A few months ago, I wrote in an article titled In Search of a Definition for Big Data that the implied demand for an arbitrary size specification when creating a definition of “Big Data” makes the definition obsolete the moment it is formulated. This article went on to review an academic paper published by Jonathan Stuart Ward and Adam Barker of the University of St. Andrews in Scotland. Their paper surveyed the definitions of “Big Data” from a number of industry relevant and significant organizations such as Garter (3V’s), Intel, Microsoft and Oracle, leading Ward and Barker to offer their own composite definition of “Big Data”:

“Big data is a term describing the storage and analysis of large and or complex data sets using a series of techniques including, but not limited to: NoSQL, MapReduce and machine learning.”

I ended that article by sharing my personal definition of “Big Data”:

Big Data is that data, which because of its complexity, or its size, or the speed it is being generated exceeds the capability of current conventional methods and systems to extract practical use and value.

This is the definition we’ll go with from here on forward– at least until a better one comes to mind.

Why Big Data 101?

While the following events did not occur verbatim, they did happen in spirit.

Big Data: water wordscape

At a recent family event I had the opportunity to talk with my younger brother. He graduated from the University of Wisconsin in Milwaukee a couple years ago with a degree in computer science.
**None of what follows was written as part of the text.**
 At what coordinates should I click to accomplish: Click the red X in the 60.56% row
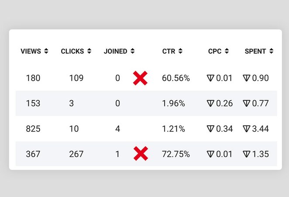(x=140, y=78)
Since graduating he’s found a full time paid internship and was able to convert it into being taken on as a full time engineer, putting him at having 3 (ish) years of practical work experience.

During course of conversation, I kept having this nagging feeling of being misunderstood. It felt as though what I was saying was missing a common frame of reference for the topics of the conversation; that I was, in essence, speaking gibberish. I understand that my brother is young– much much younger than I. I also understand we come from two very different ways of having been taught our craft, but still, we’re both technical and should have common ground; something was very

Big Data

off.

I stopped the conversation and bluntly asked him, “Do you know…”
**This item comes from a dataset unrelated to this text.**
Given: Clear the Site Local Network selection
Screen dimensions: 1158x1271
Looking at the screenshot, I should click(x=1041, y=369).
  • what is meant by the term “Big Data”?
  • what Hadoop is?
  • what the mapreduce paradigm is?
  • why a NoSQL database would be used vs. a traditional RDBMS?
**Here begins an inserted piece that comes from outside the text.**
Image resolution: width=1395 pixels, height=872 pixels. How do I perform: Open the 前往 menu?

To each of these questions, the answers were similar. He had heard all of the terms I asked about, but he had no actual experience with any of them. He went on to tell me that his way of learning things was to wait until he was either told by a manager he would need a new skill or knowledge-set for an upcoming project or he came to discover it himself. In other words, he would learn something new only if it was required; there was no exploring or being proactive.

After I quickly reorganized my thoughts following the shock and awe that was just dropped before me, I saw an opportunity to reach out and be a mentor. I explained to him the importance of taking control over his own destiny and to actively manage his learning and career direction. In the world today, waiting for someone to tell you what to do just doesn’t cut it.

Apache Hadoop Elephant

Further, he had been telling me how he was being put more and more into a leadership and project management role and while found he was good at it– and further had been recognized as being good by his managers, it wasn’t what he wanted to be doing. Of course, I made the foolish mistake of asking him what it is that he wants to do, only to get back the answer I deserved for such a silly question– “Gee, I’m not sure, I just know I don’t want to do that.”1

I told him that I would write up a list of links and come up with a self-education task plan for him around the big data space if he were interested. And that brings us to where we are now. That is why over the next several weeks I’ll be going back to the basics and creating a “Big Data”, Hadoop and NoSQL primer baseline series of articles and tutorials.


  1. This is something that I’ve come to call the ‘Law of Hate’. It typically gets applied to customers and specifically in user interface design situations. In essence, it is impossible for a customer to tell you, the consultant, what they want. They can only tell you what they hate after you have showed to them the 2 dozen mock-ups you have prepared.